[Records of interface elements]
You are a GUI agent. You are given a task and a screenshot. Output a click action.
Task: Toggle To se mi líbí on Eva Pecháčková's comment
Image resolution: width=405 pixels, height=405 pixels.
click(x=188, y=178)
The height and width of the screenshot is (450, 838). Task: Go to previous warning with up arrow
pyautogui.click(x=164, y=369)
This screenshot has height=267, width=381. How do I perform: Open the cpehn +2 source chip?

**Exercise prompt:**
Starting at the first line of the entries and ending at the line that contains "click(x=188, y=178)", both included, format those lines as a numbered list and omit any blank lines.

**Output of the exercise:**
1. You are a GUI agent. You are given a task and a screenshot. Output a click action.
2. Task: Toggle To se mi líbí on Eva Pecháčková's comment
3. Image resolution: width=405 pixels, height=405 pixels.
4. click(x=188, y=178)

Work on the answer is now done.